The task ▸
Reproduce the email thread from the words "What I meant" through the words "S1 encapsulated, no?", replacing "egress" with "outbound path".

--- start of Provided passage ---

Sorry, early morning WISPAMERICA brain.

What I meant to ask, Nathan, was how you captured both sides of PDN/EPC
traffic isolated from the CPE7000? The ingress I can understand, but the
egress would be S1 encapsulated, no?

This could make a great forum post -- I can imagine needing it myself
someday.

Thanks again.

On Thu, Mar 16, 2017 at 9:01 AM, Jeremy Austin <jhaus...@gmail.com> wrote:

> Nathan, thanks for the clarification.
>
> On Thu, Mar 16, 2017 at 8:54 AM Nathan Anderson <nath...@fsr.com> wrote:
>
>> Just an update to this: at the direction of Telrad support, I ran 2
>> simultaneous packet captures during a download where corruption occurred:
>> one right at the point of ingress at the EPC, and one right at the point of
>> egress.
>>
>>
>>
>> It turns out that I was WRONG about part of this.  The EPC is definitely
>> corrupting traffic in the newer firmwares we have been given, as the
>> captures demonstrate, but it is NOT also regenerating the TCP payload
>> checksums on every packet that flows through it, thank goodness.  No, it
>> turns out that the reason these payloads are making it all the way to the
>> user is because the CPE7000's NAT engine is the one completely recomputing
>> the checksums, instead of properly modifying them to only reflect the
>> changes that it makes to the headers (see 
>> https://www.ietf.org/rfc/rfc1631.txt
>> section 3.3).  So this is a two-parter: the EPC is corrupting bits, and
>> the CPE7000 is responsible for covering up the corruption.
>>
>>
>>
>> I tested with a CPE8000, and its NAT engine is doing the right thing.

--- end of Provided passage ---
--- start of Provided information ---

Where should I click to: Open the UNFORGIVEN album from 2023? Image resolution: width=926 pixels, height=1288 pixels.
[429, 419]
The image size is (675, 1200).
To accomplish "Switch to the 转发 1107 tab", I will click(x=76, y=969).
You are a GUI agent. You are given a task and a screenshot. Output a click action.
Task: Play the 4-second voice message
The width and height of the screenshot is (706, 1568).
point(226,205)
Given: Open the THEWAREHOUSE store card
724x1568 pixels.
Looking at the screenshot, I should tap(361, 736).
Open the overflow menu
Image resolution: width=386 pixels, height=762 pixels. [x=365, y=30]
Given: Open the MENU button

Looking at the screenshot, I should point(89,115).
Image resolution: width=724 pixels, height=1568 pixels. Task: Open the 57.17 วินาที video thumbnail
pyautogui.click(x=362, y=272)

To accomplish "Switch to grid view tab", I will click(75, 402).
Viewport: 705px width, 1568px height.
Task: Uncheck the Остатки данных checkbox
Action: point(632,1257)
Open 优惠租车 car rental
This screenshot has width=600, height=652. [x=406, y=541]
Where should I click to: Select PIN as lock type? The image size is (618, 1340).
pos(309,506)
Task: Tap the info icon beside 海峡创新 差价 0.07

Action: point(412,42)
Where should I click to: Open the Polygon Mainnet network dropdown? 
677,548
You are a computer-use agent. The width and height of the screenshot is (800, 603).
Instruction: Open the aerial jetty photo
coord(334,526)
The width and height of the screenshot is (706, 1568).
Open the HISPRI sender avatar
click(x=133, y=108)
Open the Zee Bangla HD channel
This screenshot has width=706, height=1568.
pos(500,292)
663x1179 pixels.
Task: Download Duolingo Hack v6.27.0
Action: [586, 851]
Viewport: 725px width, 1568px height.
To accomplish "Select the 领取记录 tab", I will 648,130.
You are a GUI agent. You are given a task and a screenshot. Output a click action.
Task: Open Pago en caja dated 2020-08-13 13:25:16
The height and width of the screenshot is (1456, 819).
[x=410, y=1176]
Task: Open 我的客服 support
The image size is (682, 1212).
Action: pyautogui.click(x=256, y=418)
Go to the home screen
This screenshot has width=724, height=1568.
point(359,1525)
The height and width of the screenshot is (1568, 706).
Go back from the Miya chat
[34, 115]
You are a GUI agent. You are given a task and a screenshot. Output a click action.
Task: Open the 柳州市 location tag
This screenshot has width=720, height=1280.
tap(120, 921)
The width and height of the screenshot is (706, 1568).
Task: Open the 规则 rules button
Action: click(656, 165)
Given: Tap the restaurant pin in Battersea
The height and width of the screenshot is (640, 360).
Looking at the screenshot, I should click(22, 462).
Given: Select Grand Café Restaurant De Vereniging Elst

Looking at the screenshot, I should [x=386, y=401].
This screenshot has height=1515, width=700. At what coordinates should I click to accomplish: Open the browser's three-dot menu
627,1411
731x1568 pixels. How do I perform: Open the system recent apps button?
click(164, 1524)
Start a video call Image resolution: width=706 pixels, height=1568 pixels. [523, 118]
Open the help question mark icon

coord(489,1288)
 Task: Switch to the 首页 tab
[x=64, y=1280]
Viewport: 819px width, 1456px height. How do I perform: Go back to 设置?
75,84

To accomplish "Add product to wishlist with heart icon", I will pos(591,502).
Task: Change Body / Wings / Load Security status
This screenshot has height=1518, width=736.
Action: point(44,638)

--- end of Provided information ---

Solution to this exercise ▸
What I meant to ask, Nathan, was how you captured both sides of PDN/EPC
traffic isolated from the CPE7000? The ingress I can understand, but the
outbound path would be S1 encapsulated, no?